2.3 多重机制杂质吸附净化的条件选择 目前常用固相萃取柱和QuEChERS净化米酵菌酸或毒黄素（Liang，2021；周鹏，2015），然而由于毒黄素分子质量小，研究过程中发现无法使用固相萃取柱进行有效富集和净化，同时常用的QuECh-ERS材料如PSA、C18对在秸秆发酵饲料样品的净化效果一般，需要找到或研发新的填料用于米酵菌酸或毒黄素的净化去除杂质。为此，本研究中选择10种常见的不同净化填料，探索对秸秆发酵饲料中米酵菌酸或毒黄素的净化回收效果。具体实验步骤如下：称取空白秸秆发酵饲料20 g，加入200 mL 1%甲酸溶液+乙腈溶液（15+85），振荡提取30 min，在10000 r/min条件下离心5 min，将上清液转移至试剂瓶中备用。分别吸取3 mL提取液，加入0.3 mL 1 μg/mL米酵菌酸与毒黄素标准溶液，再分别加入100 mg各种吸附材料，漩涡混合30 s，在摇床上振荡15 min，10000 r/min条件下离心5 min，取上清液过膜，上机检测；同时吸取3 mL提取液，不加入吸附材料作为空白参考。每组实验重复3次，用测定值与空白参考比值计算回收率，并以此比较吸附效果，结果见图3。

图3 不同吸附剂对米酵菌酸与毒黄素吸附能力比较

从图3可以看出，吸附材料能吸附部分干扰物质，降低了样品的基质效应，使处理后回收率高于空白提取液；但FL吸附材料对米酵菌酸有明显的富集作用（回收率＞100%），但对毒黄素吸附率不到50%，不宜作为富集材料使用；而使用HLB填料和Al-N填料进行吸附后，检测结果具有较好的回收率。其中，HLB填料是亲脂性二乙烯苯和亲水性N-乙烯基吡咯烷酮两种单体按一定比例聚合成的大孔共聚物，亲脂性的二乙烯基苯结构保留非极性化合物，亲水性的N-乙烯基吡咯烷酮结构保留极性化合物，使得该填料具有良好的吸附杂质性能；Al-N填料为中性氧化铝，主要作用机理为物理吸附，可去除部分重金属、部分色素和酯类物质。综合实验结果和理论分析，选择HLB和Al-N作为多重机制杂质吸附的组成材料，通过混合使用，可以有效的去除秸秆发酵饲料提取液中的各种杂质干扰，达到更好的净化效果。因此，本研究最终采用多重机制杂质吸附技术（MIA）来净化样品。将各种材料按不同比例添加进行净化研究，从基质净化效果来看，HLB和Al-N的比例为1:1，能有效地吸附杂质，从而降低基质效应。当加入吸附剂吸附净化后，在有效地除去基质中的干扰物对待测物色谱峰的影响的同时，还可以减少杂质对仪器和色谱柱的损害。

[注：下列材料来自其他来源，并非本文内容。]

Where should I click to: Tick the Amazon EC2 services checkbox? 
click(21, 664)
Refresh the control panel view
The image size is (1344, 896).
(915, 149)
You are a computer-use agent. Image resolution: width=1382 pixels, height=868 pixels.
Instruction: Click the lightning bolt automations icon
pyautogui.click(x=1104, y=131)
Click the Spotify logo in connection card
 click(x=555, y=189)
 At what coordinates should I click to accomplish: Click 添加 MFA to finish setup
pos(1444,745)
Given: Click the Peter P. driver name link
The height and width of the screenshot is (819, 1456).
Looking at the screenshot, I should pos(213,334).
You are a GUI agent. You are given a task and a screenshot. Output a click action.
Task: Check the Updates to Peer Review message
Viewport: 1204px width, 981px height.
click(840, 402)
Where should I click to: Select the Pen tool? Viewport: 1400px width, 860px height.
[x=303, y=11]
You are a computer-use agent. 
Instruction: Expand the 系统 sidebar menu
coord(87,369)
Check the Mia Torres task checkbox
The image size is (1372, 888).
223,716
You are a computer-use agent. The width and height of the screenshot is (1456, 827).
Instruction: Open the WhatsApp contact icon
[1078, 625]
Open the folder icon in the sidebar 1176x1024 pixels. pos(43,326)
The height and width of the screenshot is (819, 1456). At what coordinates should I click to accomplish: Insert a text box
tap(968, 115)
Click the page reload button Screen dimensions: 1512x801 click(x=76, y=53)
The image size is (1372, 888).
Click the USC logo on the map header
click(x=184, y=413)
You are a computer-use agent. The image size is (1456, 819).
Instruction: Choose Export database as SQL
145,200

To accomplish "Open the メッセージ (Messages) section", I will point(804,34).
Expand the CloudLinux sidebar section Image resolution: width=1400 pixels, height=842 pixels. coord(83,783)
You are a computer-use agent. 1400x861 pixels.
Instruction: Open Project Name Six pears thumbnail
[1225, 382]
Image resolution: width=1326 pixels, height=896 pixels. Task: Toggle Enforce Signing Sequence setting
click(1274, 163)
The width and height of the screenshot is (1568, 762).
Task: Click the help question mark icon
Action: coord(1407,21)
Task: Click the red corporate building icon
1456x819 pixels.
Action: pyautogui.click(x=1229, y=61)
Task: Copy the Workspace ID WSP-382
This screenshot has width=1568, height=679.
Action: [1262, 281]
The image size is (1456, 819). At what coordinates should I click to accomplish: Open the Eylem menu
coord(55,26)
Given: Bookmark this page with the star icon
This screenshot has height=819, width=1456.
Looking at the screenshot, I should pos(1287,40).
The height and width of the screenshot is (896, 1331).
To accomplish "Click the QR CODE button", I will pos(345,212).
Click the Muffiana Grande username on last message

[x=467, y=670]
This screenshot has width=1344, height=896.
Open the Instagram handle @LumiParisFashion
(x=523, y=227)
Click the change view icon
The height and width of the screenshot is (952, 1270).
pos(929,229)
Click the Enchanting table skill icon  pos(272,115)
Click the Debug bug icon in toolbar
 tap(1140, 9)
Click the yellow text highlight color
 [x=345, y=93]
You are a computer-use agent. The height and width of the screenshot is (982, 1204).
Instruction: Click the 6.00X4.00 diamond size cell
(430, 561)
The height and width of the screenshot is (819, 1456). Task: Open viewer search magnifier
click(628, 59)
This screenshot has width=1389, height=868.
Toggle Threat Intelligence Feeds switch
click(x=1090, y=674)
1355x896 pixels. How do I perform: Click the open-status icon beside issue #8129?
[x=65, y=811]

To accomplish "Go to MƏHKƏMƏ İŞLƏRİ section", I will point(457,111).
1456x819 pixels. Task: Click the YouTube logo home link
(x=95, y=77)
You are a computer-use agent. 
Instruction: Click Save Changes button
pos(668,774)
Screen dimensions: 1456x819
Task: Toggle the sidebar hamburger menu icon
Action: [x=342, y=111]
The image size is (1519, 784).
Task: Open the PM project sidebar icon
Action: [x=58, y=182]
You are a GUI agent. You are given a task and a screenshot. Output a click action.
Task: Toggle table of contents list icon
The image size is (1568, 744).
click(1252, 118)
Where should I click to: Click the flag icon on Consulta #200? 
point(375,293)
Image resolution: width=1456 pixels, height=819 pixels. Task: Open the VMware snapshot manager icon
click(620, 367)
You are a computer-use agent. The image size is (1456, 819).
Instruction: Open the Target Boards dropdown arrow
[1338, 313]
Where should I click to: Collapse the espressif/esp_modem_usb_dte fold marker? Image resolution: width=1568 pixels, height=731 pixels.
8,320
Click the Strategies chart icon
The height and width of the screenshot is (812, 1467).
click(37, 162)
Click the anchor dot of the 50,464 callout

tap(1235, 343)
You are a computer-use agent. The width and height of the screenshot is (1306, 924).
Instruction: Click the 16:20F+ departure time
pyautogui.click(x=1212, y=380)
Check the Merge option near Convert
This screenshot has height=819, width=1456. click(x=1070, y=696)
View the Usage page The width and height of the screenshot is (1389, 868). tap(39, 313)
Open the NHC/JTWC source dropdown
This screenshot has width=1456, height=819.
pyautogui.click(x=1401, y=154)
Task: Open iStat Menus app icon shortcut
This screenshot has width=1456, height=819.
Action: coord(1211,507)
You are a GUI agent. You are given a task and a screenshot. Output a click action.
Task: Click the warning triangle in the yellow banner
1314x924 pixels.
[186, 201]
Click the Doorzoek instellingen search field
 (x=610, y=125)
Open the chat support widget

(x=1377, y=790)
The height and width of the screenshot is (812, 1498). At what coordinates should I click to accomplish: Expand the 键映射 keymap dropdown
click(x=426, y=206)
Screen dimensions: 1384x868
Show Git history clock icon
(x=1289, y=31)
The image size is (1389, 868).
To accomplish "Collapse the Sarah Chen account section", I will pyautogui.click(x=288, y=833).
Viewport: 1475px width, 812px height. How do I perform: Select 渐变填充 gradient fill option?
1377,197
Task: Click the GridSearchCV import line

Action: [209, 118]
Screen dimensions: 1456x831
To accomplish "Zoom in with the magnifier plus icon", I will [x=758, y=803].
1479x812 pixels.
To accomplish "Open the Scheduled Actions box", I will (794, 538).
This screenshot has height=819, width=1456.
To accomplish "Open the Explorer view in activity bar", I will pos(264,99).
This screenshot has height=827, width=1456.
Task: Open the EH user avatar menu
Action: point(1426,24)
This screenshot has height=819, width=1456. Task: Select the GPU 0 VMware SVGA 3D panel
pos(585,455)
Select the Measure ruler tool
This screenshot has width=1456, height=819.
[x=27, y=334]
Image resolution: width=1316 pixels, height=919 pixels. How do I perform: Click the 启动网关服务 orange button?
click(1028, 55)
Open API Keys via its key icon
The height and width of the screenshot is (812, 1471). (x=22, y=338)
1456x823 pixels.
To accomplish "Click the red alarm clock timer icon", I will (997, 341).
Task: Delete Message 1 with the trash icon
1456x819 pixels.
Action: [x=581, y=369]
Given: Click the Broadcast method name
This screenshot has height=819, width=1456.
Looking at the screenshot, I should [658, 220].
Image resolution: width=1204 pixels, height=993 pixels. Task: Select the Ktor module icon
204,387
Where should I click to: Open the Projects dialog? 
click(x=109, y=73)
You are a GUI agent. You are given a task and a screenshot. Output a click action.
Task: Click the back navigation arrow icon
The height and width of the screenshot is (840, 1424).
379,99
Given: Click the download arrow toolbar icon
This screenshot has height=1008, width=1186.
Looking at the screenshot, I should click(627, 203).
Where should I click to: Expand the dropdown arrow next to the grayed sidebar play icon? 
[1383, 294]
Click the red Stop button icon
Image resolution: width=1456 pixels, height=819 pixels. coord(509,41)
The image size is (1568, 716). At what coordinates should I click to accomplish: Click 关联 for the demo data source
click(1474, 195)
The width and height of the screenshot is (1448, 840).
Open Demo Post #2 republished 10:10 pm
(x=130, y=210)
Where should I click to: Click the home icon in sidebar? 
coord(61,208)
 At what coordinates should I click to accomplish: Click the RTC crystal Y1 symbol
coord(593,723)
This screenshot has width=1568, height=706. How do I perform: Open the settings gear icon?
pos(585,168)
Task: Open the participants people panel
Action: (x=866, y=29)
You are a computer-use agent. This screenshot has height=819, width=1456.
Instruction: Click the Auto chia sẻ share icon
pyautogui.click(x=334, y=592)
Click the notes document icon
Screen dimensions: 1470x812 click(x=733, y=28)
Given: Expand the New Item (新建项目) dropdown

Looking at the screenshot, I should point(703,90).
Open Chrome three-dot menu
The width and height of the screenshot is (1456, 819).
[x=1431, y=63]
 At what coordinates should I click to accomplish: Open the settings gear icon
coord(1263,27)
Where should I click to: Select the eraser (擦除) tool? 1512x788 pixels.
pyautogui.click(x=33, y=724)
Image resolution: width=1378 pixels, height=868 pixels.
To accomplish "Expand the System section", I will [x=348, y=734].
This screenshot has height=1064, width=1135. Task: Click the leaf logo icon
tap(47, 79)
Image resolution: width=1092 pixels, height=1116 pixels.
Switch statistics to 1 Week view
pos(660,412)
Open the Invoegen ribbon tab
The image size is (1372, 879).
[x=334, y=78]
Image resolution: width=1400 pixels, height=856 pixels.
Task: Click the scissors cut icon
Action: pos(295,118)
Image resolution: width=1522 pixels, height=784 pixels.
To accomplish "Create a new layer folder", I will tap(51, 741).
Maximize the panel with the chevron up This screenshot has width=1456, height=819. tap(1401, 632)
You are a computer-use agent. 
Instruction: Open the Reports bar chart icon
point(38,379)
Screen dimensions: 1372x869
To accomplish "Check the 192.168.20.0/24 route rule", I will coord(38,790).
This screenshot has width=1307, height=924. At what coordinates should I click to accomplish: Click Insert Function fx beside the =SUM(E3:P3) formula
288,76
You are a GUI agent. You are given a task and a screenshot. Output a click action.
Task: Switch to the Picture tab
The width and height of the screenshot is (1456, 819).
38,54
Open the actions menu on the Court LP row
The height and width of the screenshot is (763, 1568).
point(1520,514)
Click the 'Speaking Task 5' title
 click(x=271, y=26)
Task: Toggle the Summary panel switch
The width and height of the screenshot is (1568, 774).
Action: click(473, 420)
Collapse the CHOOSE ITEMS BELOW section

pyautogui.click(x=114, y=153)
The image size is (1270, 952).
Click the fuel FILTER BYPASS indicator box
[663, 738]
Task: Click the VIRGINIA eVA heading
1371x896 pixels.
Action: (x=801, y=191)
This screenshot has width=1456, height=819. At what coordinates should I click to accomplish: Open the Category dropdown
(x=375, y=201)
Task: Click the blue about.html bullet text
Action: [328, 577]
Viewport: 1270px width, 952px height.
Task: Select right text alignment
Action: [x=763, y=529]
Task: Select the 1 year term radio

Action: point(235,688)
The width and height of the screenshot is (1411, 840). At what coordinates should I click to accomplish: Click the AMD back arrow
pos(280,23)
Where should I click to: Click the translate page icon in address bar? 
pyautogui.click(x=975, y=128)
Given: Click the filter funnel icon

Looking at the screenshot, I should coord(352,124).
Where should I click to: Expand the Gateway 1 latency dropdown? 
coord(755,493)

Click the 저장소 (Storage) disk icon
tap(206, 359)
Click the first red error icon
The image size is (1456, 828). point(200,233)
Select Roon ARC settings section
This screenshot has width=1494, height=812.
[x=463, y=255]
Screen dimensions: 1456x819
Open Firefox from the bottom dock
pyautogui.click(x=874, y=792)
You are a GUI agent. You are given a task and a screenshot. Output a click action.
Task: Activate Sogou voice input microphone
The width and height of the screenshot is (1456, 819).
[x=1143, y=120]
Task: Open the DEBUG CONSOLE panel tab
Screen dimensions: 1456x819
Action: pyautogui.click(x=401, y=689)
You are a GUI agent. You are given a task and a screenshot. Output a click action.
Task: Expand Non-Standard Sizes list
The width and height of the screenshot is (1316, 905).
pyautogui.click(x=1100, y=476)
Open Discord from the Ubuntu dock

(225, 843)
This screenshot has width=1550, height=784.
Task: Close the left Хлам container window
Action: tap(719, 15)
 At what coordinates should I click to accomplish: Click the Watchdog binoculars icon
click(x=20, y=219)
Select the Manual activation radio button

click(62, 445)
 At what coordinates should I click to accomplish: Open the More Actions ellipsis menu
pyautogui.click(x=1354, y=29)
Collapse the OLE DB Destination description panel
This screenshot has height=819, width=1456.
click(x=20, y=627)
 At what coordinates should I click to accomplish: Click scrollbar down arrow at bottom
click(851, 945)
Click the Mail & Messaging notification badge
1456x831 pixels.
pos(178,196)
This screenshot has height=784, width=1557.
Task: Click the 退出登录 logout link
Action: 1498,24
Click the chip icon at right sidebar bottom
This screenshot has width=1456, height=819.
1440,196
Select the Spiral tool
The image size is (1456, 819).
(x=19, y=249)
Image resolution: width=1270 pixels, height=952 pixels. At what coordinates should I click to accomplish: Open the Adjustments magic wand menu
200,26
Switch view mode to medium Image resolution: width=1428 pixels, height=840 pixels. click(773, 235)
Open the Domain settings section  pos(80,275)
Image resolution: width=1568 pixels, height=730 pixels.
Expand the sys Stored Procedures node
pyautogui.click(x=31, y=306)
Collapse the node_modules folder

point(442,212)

在此基础上，本研究考察了吸附材料的不同使用量对样品净化效果的影响，比较了不同固体吸附剂添加量（10、20、50、100、200、500 mg）对秸秆发酵饲料提取液中杂质净化效果的影响。结果表明，当固体吸附材料加入量达100 mg时，溶液色泽明显变浅；但继续加大吸附剂的用量，对秸秆发酵饲料样品杂质的净化效果无明显改善。因此，将吸附材料加入量设定为100 mg。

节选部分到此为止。